Does not support crawling password-protected content without proper credentials.
CSR cannot be combined with cookies, authentication headers, or Single Sign-On (SSO) in the current version. Therefore, JavaScript-rendered pages that require login or an authenticated browser session are not supported. Use CSR only for public pages that do not require authentication.
Dynamic web page indexing is not supported on:
- For password protected websites
- On-prem websites which are accessed via VPN

Crawling strategy

Crawl type	Full Crawl	Incremental Crawl	People Data	Activity	Update Rate	Webhook	Notes
Seed Crawl	Yes	No	No	No	Configurable by Glean support (default 28 days)	No	Uses user-specified seed URLs and regex filters
Sitemap Crawl	Yes	No	No	No	Configurable by Glean support (default 28 days)	No	Uses sitemap.xml for discovery
Client-Side Rendering	Yes	No	No	No	Configurable by Glean support (default 28 days)	No	For JavaScript-heavy sites, requires enabling CSR

Requirements

The following requirements must be met before you begin configuring the Glean Web Connector.

Technical requirements

The target website must be accessible from the Glean platform either public or through appropriate network configuration.
Supported protocols are HTTP or HTTPS.
Website data source must be accessible by Glean through a network configuration like VPN.
If Client-Side Rendering is needed, ensure the site is compatible with headless Chrome for JavaScript execution.
Network access and firewall allowlisting: If your website is protected by firewalls, IP allowlists, or a web application firewall (WAF), you must allowlist your Glean instance’s egress IPs so that the Website data source can connect Glean’s public proxy external IP. These IPs are required for successful validation and crawling of internal or IP‑restricted websites. Contact Glean Support to retrieve your instance’s public proxy external IP, and share them with your network team so they can be added to the appropriate firewall or WAF allowlists.

Credential requirements

To crawl protected content, you must provide appropriate credentials using one of the following supported methods:

Basic authentication (username/password).
Bearer tokens or custom headers.
Cookies (for session-based authentication).
NTLMv2 (requires domain, username, and password).

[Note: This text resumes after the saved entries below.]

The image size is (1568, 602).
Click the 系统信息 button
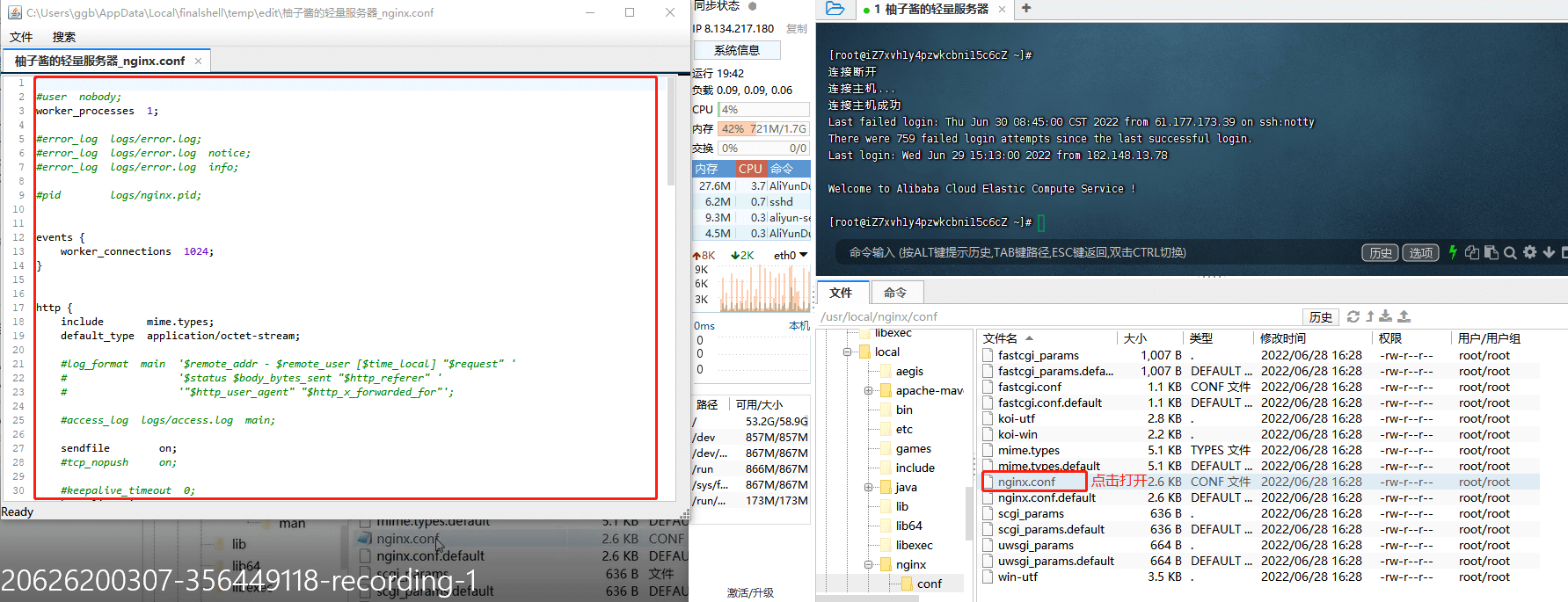pos(737,50)
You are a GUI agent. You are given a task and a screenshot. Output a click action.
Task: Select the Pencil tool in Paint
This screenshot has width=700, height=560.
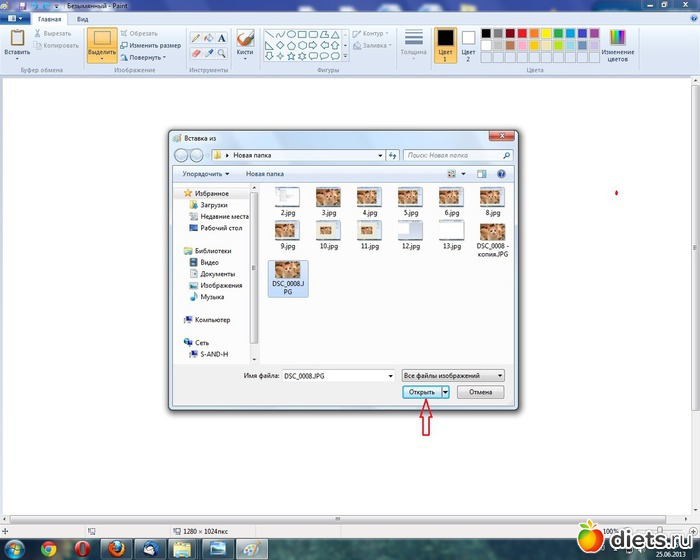[x=195, y=38]
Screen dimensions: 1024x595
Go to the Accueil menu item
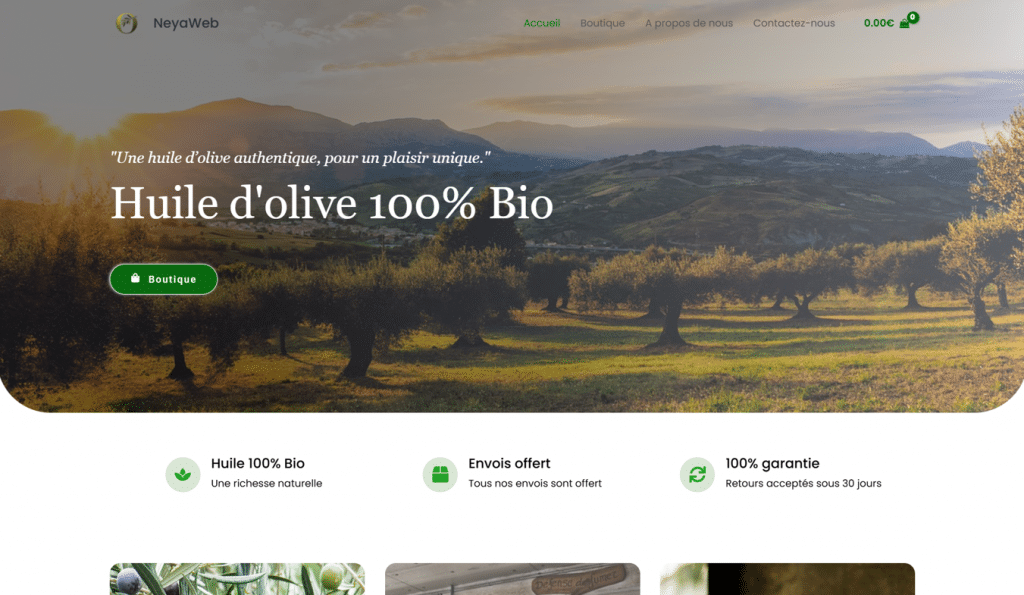542,23
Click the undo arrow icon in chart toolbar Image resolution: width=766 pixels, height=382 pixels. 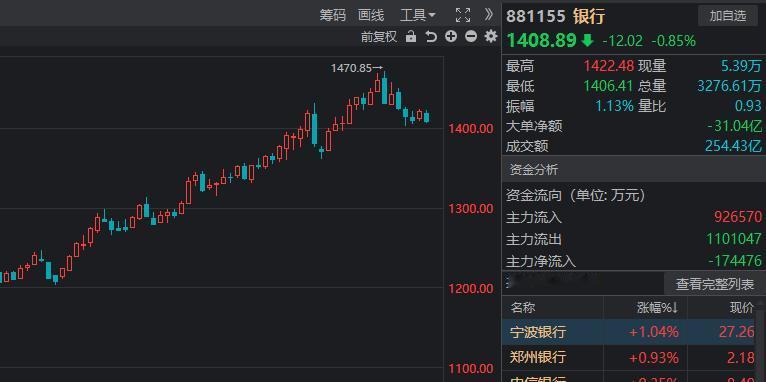pyautogui.click(x=431, y=37)
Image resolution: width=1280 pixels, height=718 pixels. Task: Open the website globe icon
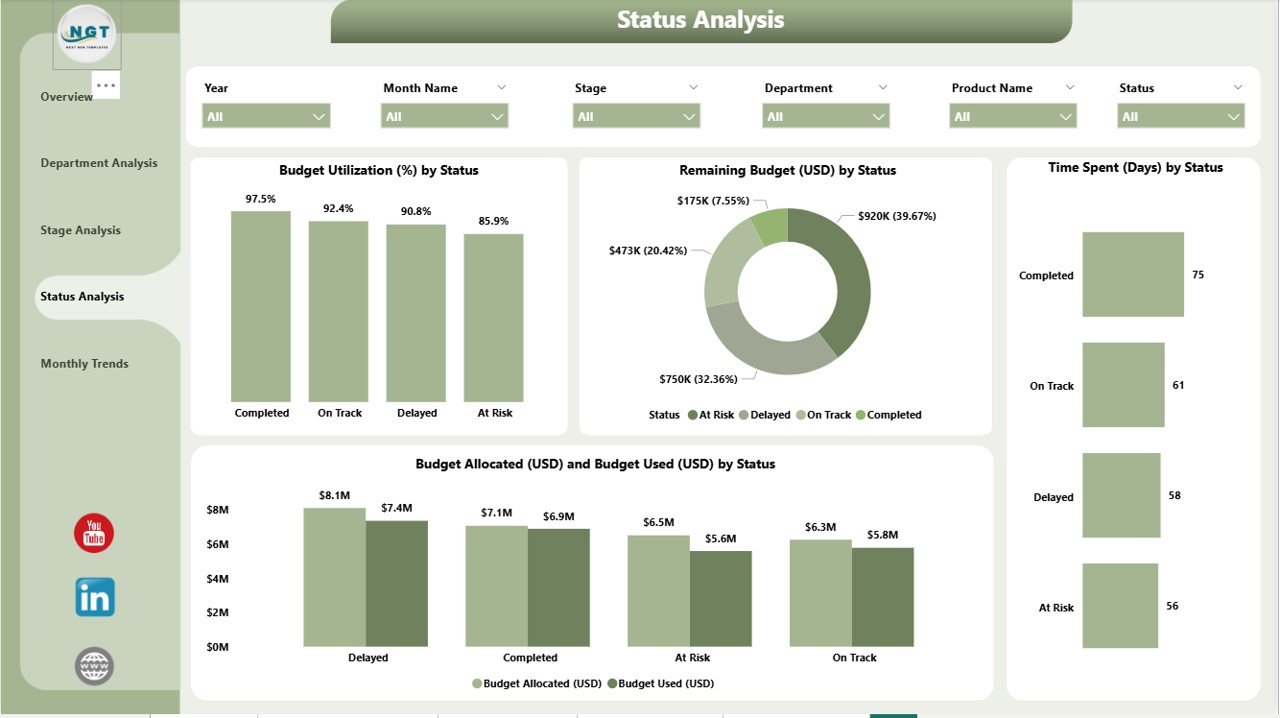pos(94,666)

Credentials must be securely stored and managed through Glean’s admin UI.

Permission requirements

The Website data source does not enforce or propagate fine-grained document permissions from the source website.
Any web page accessible based on provided credentials is indexed and made discoverable to all the users in Glean as configured.
Access to Website data source is granted to all users by default. To restrict an internal‑only website, configure product access groups and assign the data source to those groups.

Setup instructions

Perform the following steps to configure Website datasource.

Prerequisites

Admin access to your Glean environment.
Access to the target website and its sitemap (if applicable).
Credentials and/or network routing.

Step 1. Add Website data source

Navigate to the Glean admin console.
Go to Data sources tab in the admin console.
Click Add data source and select Website.
Enter a display name and optionally provide an icon.

Step 2. Choose a crawl method

Decide how Glean should discover pages for this site, then enter the details for that method.

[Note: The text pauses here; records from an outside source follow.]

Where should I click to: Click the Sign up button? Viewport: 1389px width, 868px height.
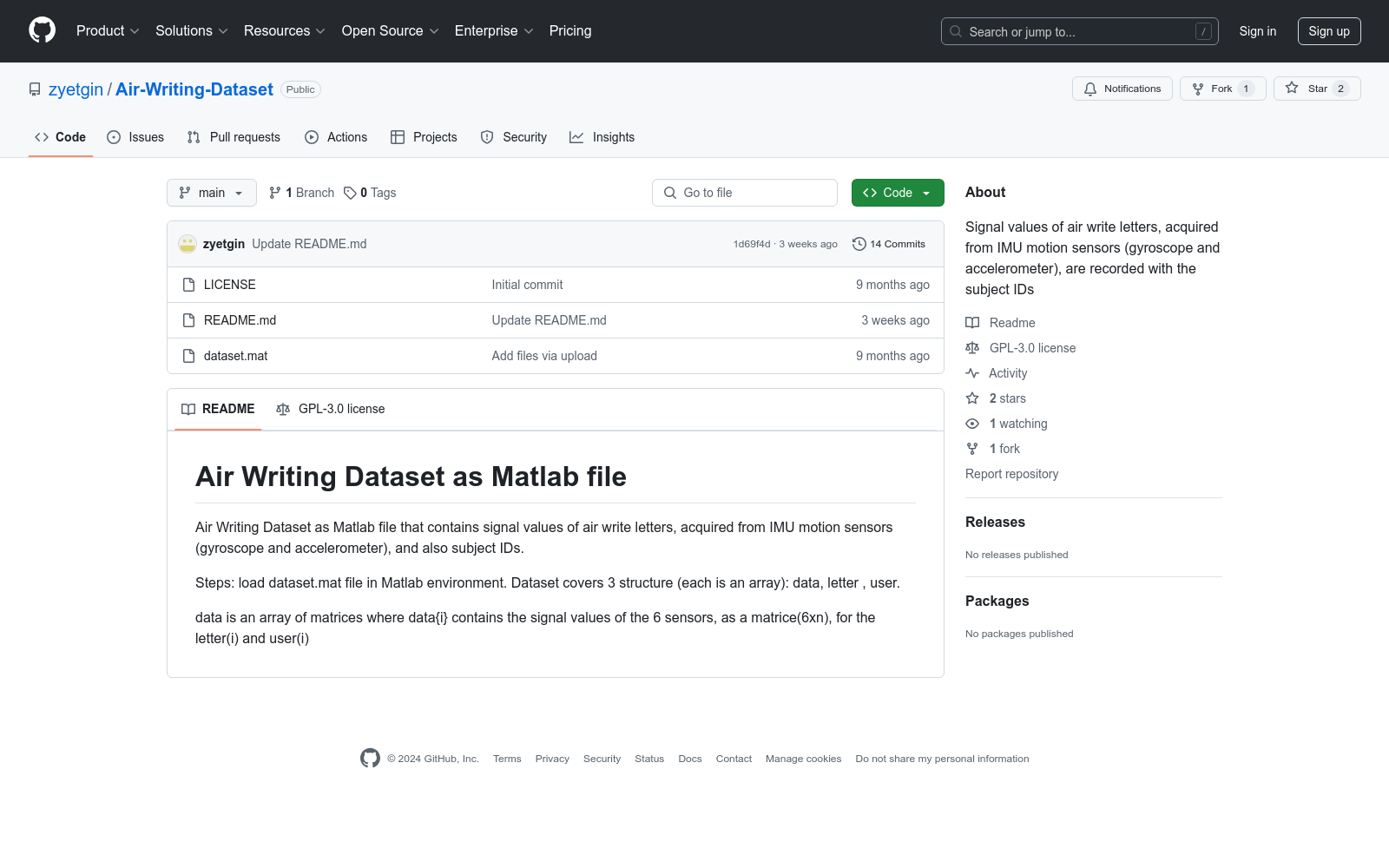1328,31
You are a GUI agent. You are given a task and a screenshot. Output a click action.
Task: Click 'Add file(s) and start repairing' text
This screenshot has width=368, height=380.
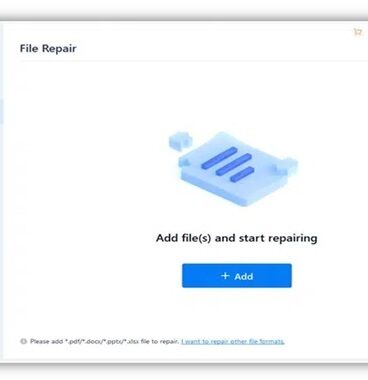237,238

Method	When to use	Setup action
Sitemap	When your site exposes a maintained sitemap.	In Sitemap URL, enter the full URL of the sitemap. For example, https://www.example.com/sitemap.xml
Seed URLs	For sites without a reliable sitemap or when indexing only a specific section.	In Seed URLs, enter one or more starting URLs that sit at the top of the area you want to crawl. For example: `https://internal.example.com/handbook/ https://docs.example.com/product-x/` Glean starts from each seed URL and follows links to child pages until it reaches the configured crawl limits. If you later need to narrow or expand what is crawled from these seeds, you can use Advanced settings > URL settings to add URL patterns (regex) that include or exclude specific paths.

(Optional) Step 3: Configure advanced settings

The Advanced setup is collapsed by default, click Advanced settings dropdown to see the configuration options. Use the advance setup options only when setup fails validation, when troubleshooting crawl behavior, or when you must override defaults for a specific site.

Authentication

Choose how Glean should authenticate to the site. The fields that appear depend on the option you select.

Glean does not support any cookies or authentication mechanisms With CSR.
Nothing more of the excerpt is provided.